5. RIGHT TO TERMINATE EMPLOYMENT

     Nothing stated or implied by this Agreement shall prevent the Company from terminating the Service of Employee at any time for Cause or without Cause, nor prevent Employee from voluntarily terminating Service at any time. Alternatively, either party may elect to not renew the Term of this Agreement. To do so, no less than 120 days prior to the last day of the Term (whether it is the initial or a subsequent term) either party must give the other party written notice of its intent to not renew the Agreement at the end of such term.

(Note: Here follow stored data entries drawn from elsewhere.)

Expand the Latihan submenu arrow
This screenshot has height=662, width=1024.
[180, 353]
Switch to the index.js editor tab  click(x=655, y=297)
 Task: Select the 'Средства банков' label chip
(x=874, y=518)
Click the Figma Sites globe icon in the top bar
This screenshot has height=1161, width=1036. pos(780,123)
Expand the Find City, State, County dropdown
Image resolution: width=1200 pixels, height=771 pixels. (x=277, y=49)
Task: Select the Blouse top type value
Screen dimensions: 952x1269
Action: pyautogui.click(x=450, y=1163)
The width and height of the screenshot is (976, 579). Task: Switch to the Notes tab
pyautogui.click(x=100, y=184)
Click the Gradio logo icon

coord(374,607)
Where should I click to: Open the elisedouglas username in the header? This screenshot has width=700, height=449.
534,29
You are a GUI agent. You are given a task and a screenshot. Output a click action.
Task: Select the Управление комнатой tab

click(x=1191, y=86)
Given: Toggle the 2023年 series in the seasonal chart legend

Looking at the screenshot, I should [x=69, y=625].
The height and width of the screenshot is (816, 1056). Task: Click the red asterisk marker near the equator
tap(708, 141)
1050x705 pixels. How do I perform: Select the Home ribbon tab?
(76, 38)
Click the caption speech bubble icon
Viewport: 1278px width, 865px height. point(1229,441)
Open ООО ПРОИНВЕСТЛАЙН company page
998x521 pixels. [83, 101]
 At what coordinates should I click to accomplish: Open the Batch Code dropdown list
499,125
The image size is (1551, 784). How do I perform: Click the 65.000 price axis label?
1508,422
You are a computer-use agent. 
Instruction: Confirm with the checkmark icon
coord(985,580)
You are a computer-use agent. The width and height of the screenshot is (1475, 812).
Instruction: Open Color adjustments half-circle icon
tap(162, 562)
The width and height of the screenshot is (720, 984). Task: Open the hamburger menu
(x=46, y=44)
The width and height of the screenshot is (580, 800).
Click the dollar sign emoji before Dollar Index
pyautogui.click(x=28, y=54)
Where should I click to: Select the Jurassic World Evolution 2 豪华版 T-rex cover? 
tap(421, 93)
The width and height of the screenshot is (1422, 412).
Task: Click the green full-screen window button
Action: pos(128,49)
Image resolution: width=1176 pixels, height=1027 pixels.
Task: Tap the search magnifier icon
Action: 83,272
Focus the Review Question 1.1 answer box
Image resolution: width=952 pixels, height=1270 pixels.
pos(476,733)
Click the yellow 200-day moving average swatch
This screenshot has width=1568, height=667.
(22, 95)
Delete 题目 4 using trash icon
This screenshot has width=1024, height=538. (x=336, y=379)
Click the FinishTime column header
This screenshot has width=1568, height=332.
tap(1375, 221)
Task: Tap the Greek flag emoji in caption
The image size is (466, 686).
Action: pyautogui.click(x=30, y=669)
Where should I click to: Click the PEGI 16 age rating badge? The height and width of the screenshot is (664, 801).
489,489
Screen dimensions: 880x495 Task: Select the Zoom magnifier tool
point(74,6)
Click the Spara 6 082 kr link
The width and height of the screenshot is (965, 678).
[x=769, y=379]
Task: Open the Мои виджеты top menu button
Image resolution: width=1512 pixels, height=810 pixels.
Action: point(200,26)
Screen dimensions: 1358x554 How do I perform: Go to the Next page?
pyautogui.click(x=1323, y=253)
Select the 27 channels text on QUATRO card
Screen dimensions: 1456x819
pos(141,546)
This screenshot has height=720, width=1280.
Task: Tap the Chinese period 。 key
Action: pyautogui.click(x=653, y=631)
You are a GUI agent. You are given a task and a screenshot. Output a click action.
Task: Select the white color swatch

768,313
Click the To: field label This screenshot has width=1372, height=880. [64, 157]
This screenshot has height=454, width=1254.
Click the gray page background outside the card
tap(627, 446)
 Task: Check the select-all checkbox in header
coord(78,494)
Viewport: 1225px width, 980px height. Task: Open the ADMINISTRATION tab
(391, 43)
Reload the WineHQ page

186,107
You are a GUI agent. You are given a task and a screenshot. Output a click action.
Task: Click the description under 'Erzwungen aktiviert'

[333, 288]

6. EMPLOYEE’S RIGHTS UPON TERMINATION OF SERVICE

a.   For Reason Of Termination By The Company Without Cause. In the event of Employee’s Termination of Service by the Company without Cause, Employee (or if Employee dies while benefits remain due under this Agreement, Employee’s beneficiaries as designated in accordance with the provisions of Paragraph 11 herein) shall be entitled to receive the following upon such Termination of Service:

(i)   Payment immediately upon Employee’s Termination of Service of any previously unpaid Base Salary and any Bonus granted and previously unpaid or the pro-rata portion of any Bonus earned by Employee and granted by the Company pursuant to any plan (if necessary, the Company may pay such Bonus when all bonuses for that Fiscal Year are calculated and paid) through the date of Employee’s Termination of Service;
 
(ii)   Performance of Company obligations with respect to Employee’s exercise of any stock options or other rights previously granted to Employee under any Company Long-Term Incentive Plan provided such options or other rights have vested as of the date of the termination of Employee’s service in accordance with any agreement between the Company and Employee covering such options or other rights; and
 
(iii)   Payment of an amount equal to six (6) months of Employee’s current Base Salary.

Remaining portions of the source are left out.